Hindistan’daki Müslümanlar; sokak ortasında Budist çeteler/mafya tarafından dövülerek öldürülme, başörtüsü yasağı, Modi politikalarına karşı gelenlerin evlerinin yıkılması, vatandaşlıktan çıkarılma ve hatta Covid-19 salgını sırasında, virüsün yayılmasında etkili oldukları gerekçesiyle çok ciddi baskıları tecrübe ediyor, akla gelebilecek her tür ayrımcılığa muhatap oluyor. Üstelik bir yandan Hindistan yönetimi bunu politika olarak uygularken, sokaktaki Hintli “siviller” kolluk kuvvetlerinin göz yumması ve hatta cesaretlendirmesi sonucu devletin işledikleri suçların bir benzerini sivil olarak yapıyor. Diğer yandan resmi düzey de dahil olmak üzere, İslam inancı sık sık tahkir edilerek Müslümanlar provoke edilmeye çalışılıyor. Arada sırada “İslam ve terör” gibi sihirli kelimeleri, Batılı abilerinden öğrendikleri şekliyle de telaffuz ediyorlar.
Hindistan’da Müslümanlar daha ne kadar ayrımcılığa uğrayabilir, bundan fazlası olamaz derken, zaten ekonomisi büyüse de halkı insani imkanlardan eşit ölçüde faydalanamayan, sağlık hizmeti gibi en temel insani sistemin dahi yetersiz olduğu aşırı kalabalık bir ülkede, Müslümanların sağlık hizmeti alması da engelleniyor. Evet, doğru okudunuz, engelleniyor.
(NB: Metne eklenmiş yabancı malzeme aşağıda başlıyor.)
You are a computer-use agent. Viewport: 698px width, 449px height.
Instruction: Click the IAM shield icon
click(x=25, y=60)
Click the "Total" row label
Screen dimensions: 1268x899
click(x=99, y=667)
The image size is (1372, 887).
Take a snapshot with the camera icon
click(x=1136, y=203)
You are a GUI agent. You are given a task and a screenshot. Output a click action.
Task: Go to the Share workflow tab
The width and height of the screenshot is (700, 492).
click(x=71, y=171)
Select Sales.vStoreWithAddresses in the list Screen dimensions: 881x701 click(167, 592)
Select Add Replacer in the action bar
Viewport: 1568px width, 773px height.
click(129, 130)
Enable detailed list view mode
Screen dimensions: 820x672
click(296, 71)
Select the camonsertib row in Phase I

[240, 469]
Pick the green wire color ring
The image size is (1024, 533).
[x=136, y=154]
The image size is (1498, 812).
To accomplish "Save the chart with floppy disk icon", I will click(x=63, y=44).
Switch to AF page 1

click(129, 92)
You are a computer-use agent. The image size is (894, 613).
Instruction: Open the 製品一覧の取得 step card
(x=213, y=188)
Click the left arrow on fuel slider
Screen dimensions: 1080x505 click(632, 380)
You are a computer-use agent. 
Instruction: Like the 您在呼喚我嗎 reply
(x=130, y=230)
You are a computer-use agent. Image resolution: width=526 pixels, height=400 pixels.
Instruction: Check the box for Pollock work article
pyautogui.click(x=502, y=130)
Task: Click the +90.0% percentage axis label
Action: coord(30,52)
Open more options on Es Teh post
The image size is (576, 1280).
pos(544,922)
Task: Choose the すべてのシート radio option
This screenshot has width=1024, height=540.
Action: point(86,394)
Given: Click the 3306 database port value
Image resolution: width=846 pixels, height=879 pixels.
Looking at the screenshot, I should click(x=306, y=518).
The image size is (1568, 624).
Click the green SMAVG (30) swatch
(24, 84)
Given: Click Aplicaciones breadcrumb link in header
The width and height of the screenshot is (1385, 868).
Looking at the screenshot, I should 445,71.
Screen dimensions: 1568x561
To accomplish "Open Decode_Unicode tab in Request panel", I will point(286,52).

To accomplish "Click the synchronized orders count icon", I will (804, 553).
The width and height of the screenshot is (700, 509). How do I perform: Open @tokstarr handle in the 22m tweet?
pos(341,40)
Hindistan’daki İslamofobi, İslam karşıtlığı dünyanın birçok yerine oranla oldukça yüksek, Hindistan yönetimi bu durumun sebebi ama yalnız da değiller, İslam karşıtlığı konusunda ilham aldıkları Batı, ekonomik nedenlerle Hindistan’daki İslam karşıtı politikaları ve İslamofobik refleksleri görmezden geliyor. Şimdilerde Hintli Müslümanlar için bir şey yapmak isteyen ya da yapmaya cesaret eden kimseler yok, bazılarımız ise sorunu çözemesek de duyurma/yazma sorumluluğunu yerine getirmeye çalışıyoruz, o kadar.